- Opening Delimiter -
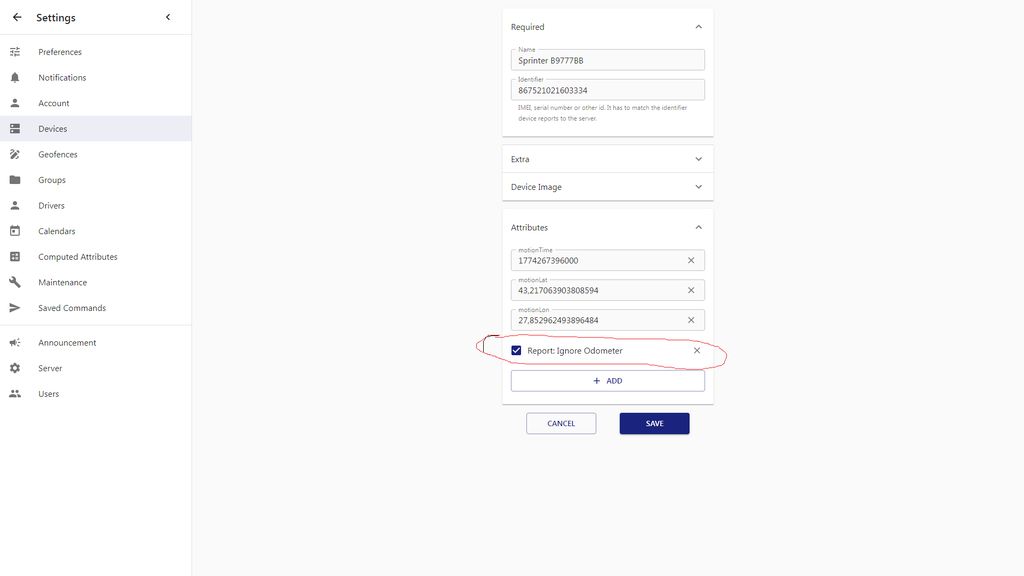Remove the motionLon attribute with its X
The image size is (1024, 576).
(x=691, y=320)
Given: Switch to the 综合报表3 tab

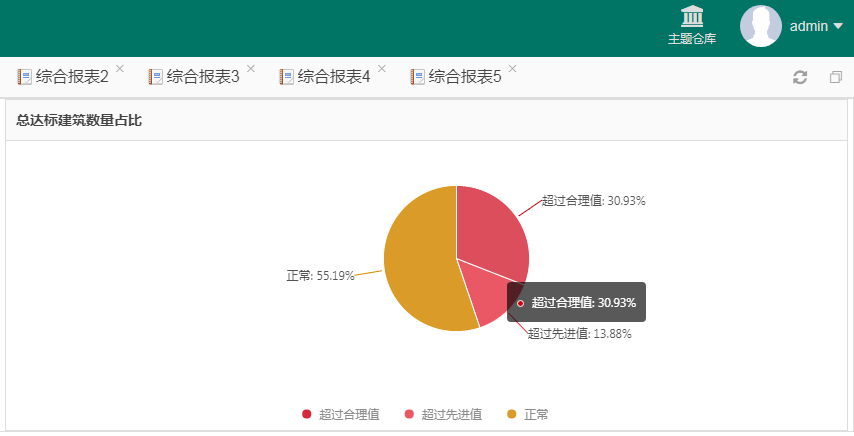Looking at the screenshot, I should coord(202,76).
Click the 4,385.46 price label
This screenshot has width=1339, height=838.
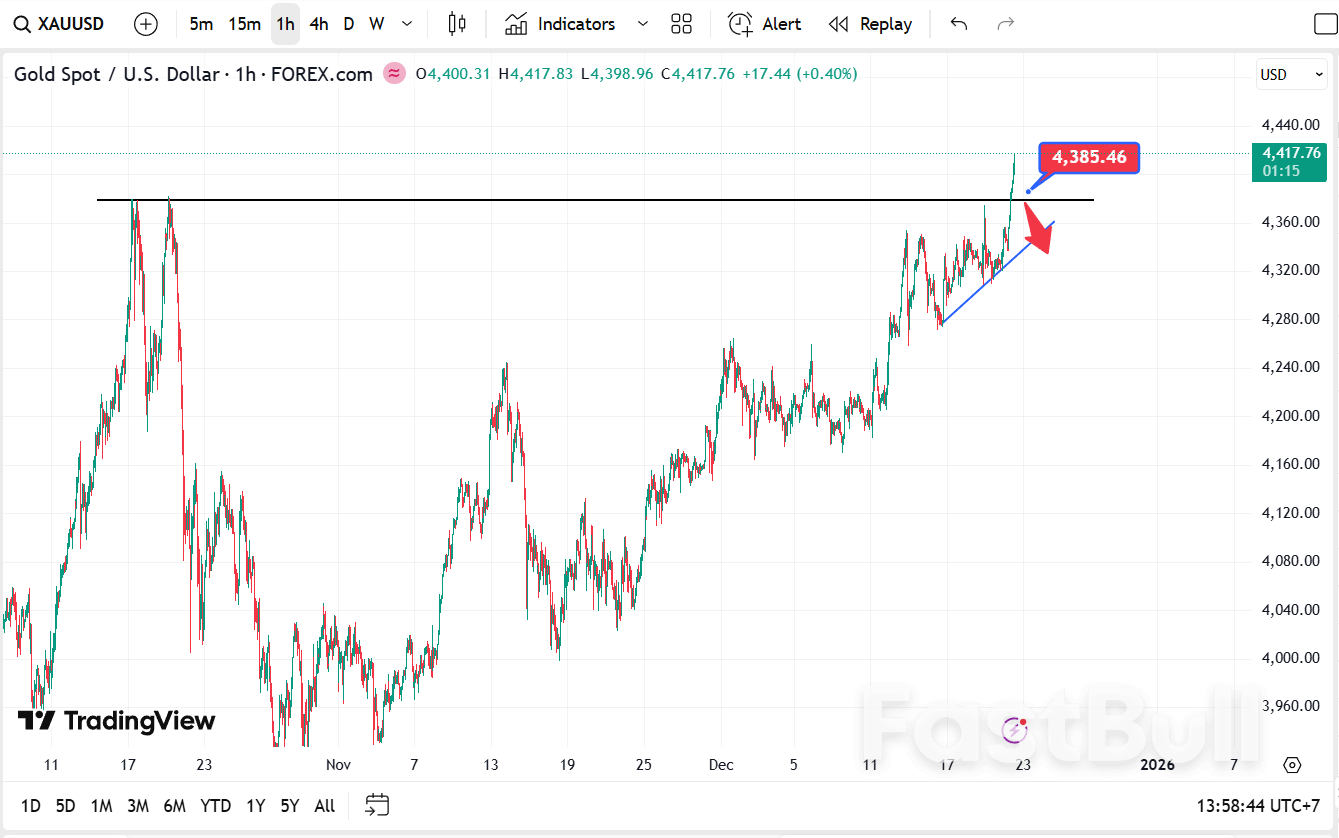click(x=1088, y=157)
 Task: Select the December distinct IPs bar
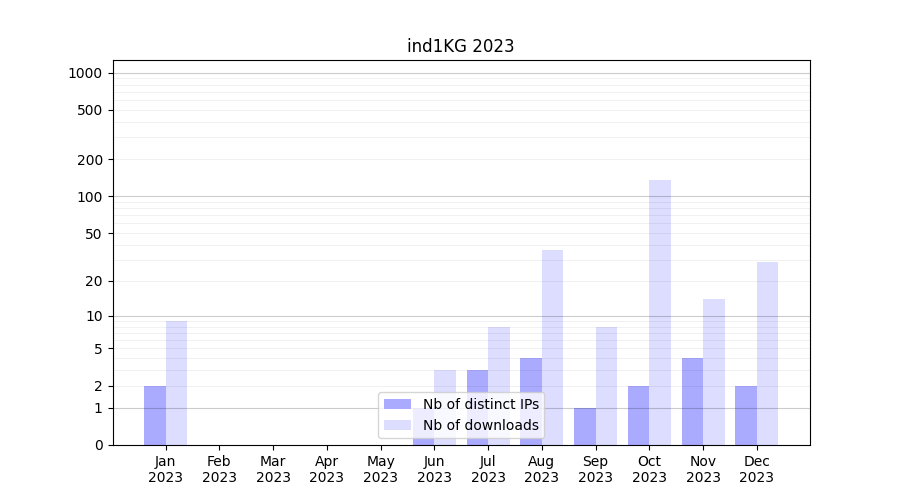pyautogui.click(x=746, y=415)
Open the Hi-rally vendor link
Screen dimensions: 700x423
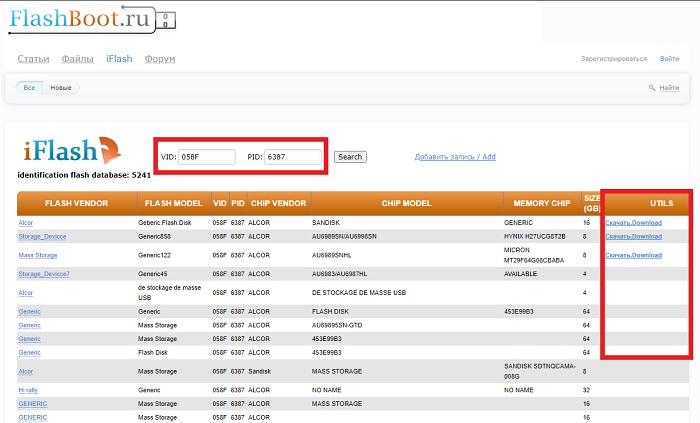coord(27,389)
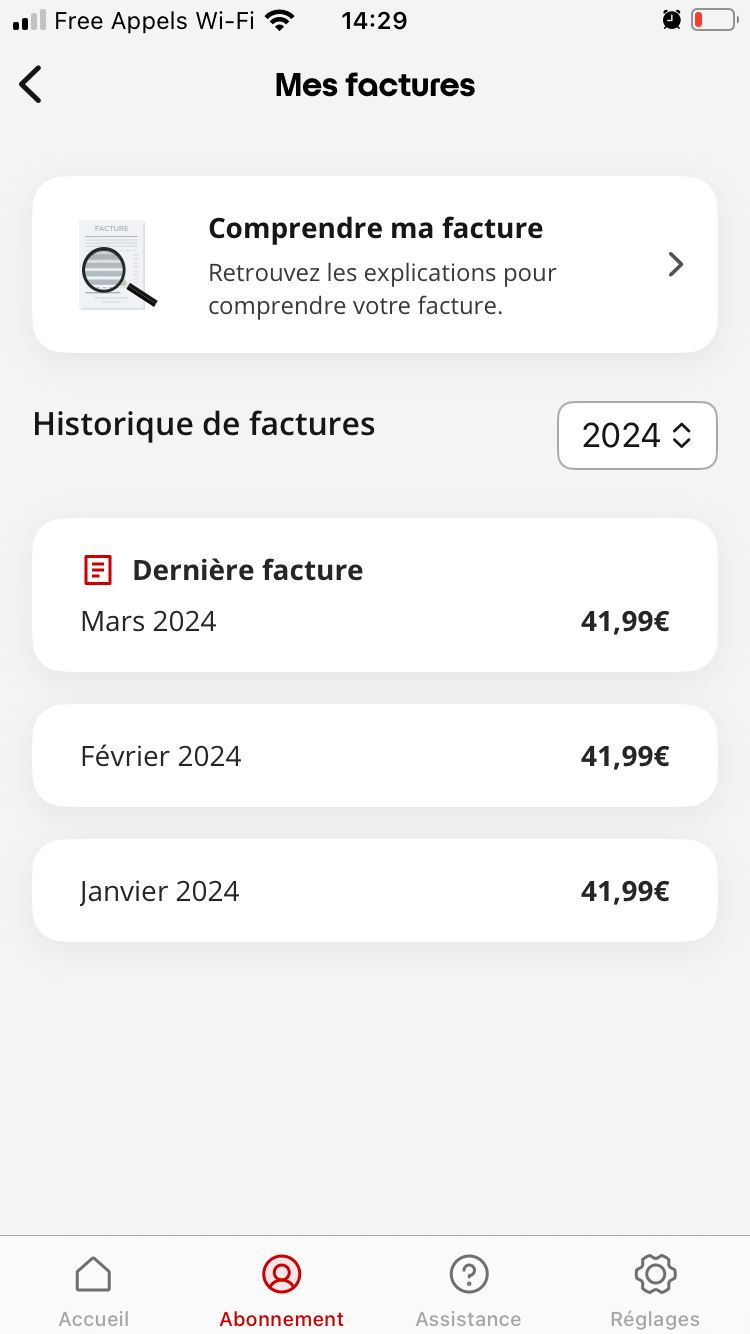Switch to the Accueil tab label
750x1334 pixels.
93,1319
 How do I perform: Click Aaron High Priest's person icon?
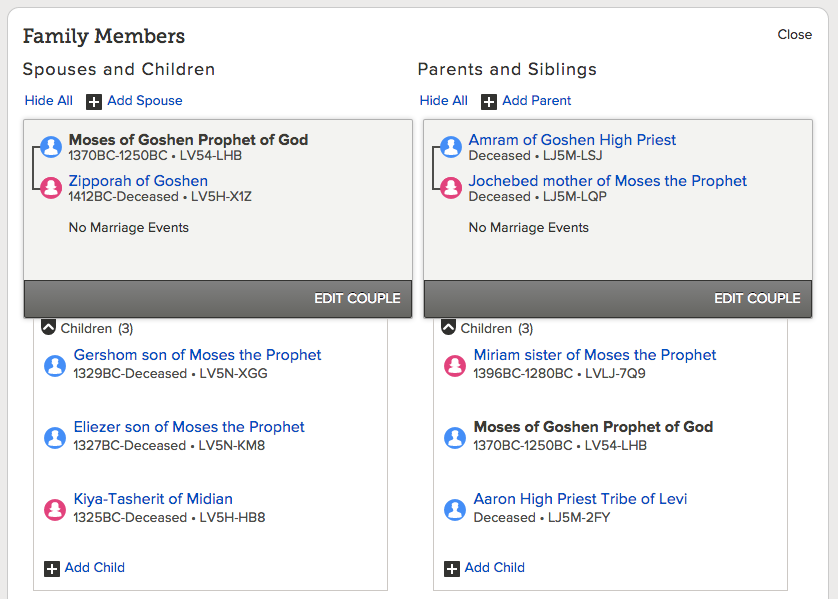[x=455, y=510]
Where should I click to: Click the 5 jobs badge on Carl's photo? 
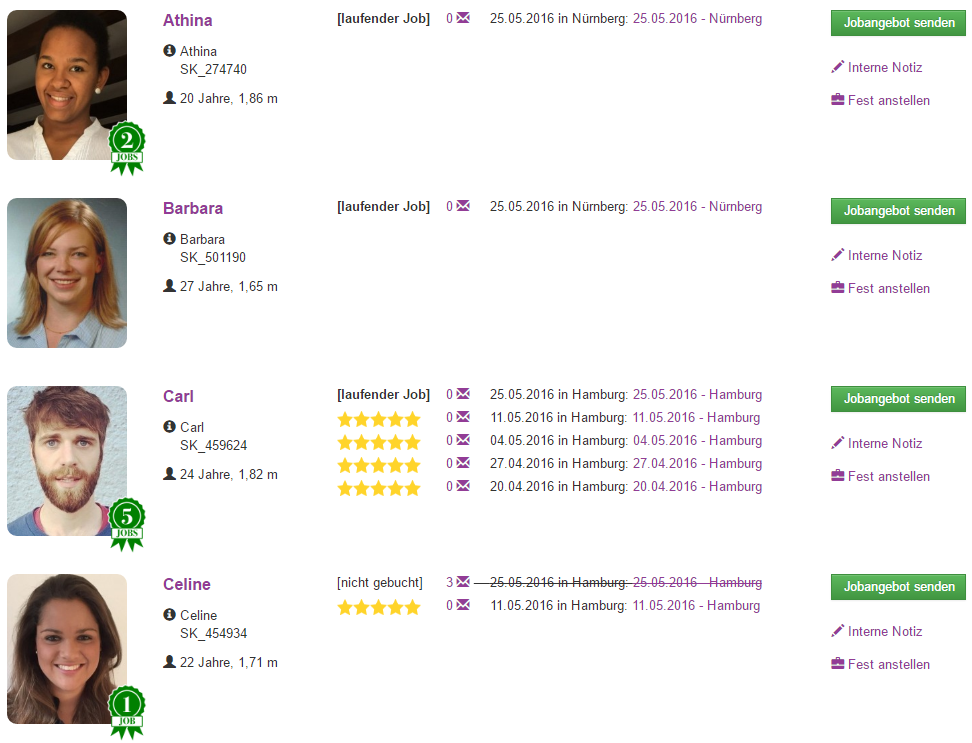pyautogui.click(x=127, y=524)
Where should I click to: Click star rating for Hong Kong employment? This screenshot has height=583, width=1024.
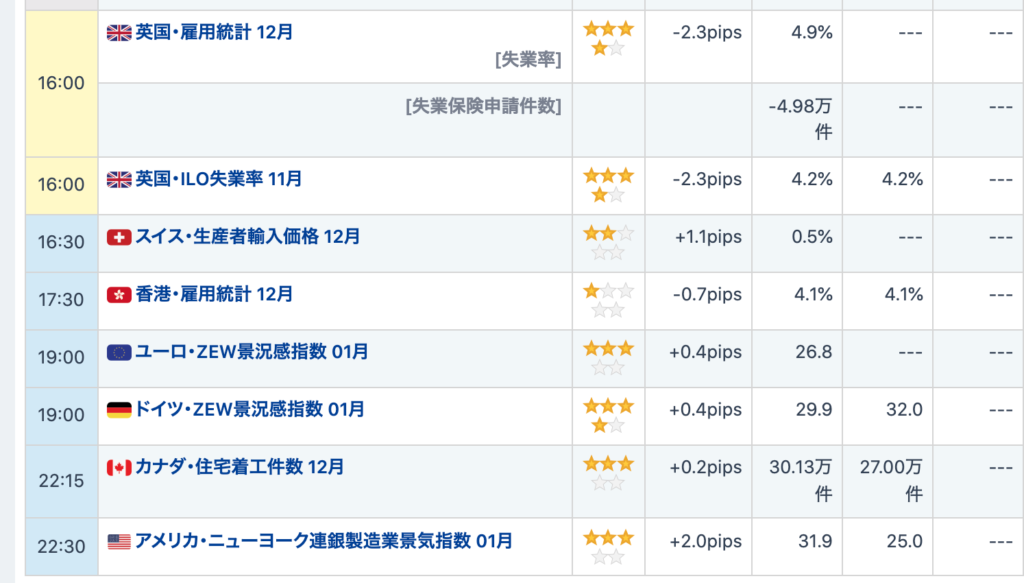(x=608, y=300)
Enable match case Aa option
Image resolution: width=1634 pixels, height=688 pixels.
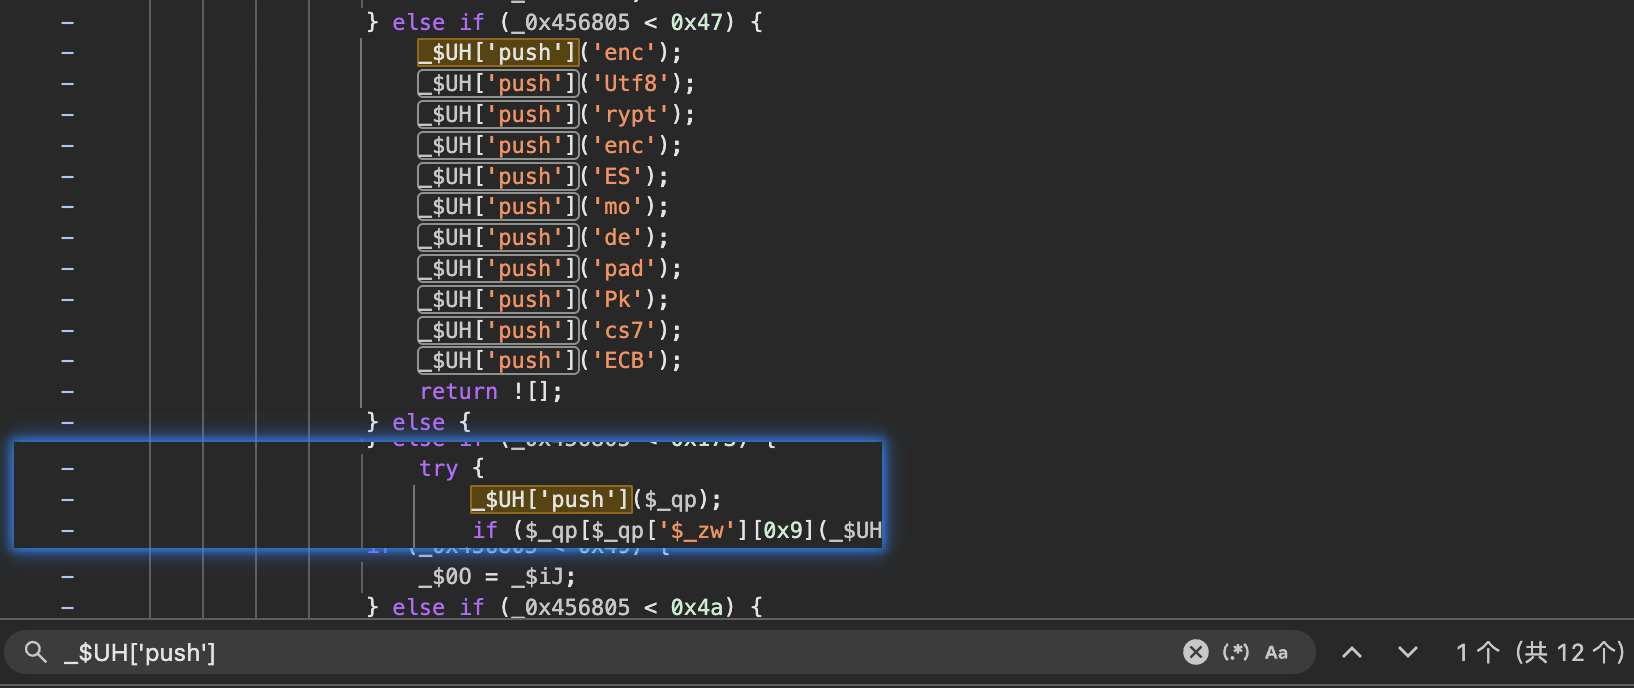tap(1276, 653)

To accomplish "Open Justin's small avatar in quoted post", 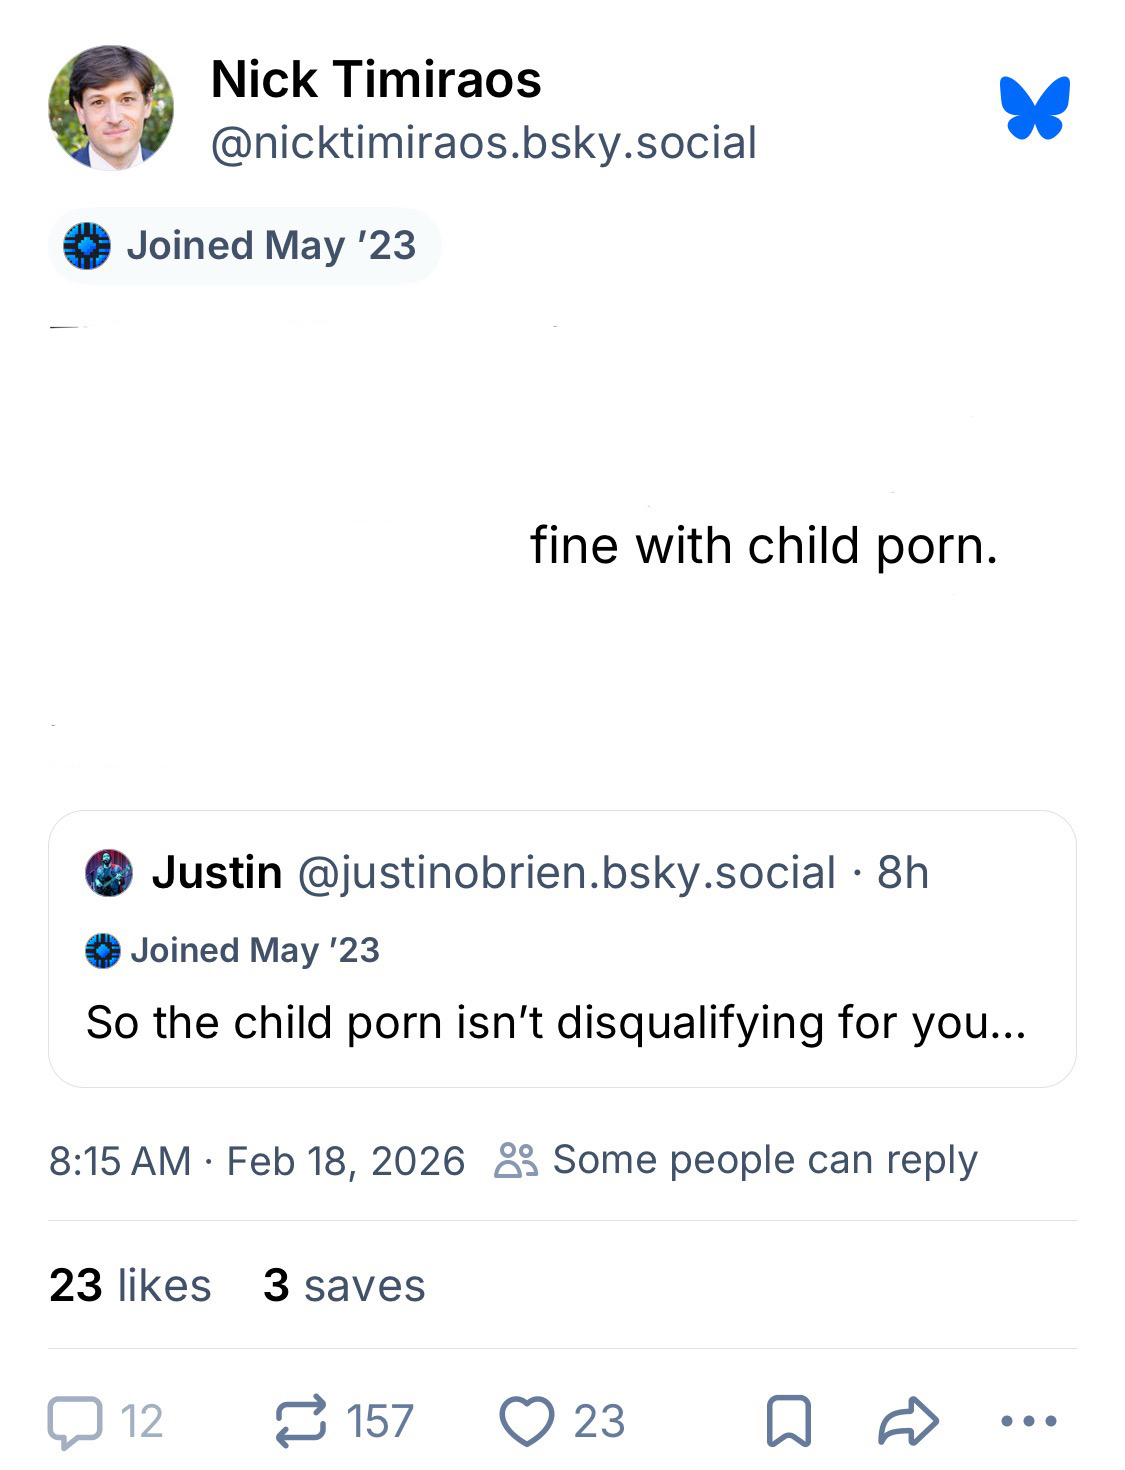I will click(110, 873).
- Closing Delimiter -
All that should appear in the answer is the lines above from the line with "Given: Switch to the 综合报表3 tab" through the line with "Open the Hi-rally vendor link", retyped exactly, pictures left out.

## Written response
Given: Switch to the 综合报表3 tab

Looking at the screenshot, I should coord(202,76).
Click the 4,385.46 price label
This screenshot has width=1339, height=838.
click(x=1088, y=157)
 Task: Select the December distinct IPs bar
pyautogui.click(x=746, y=415)
Open the Hi-rally vendor link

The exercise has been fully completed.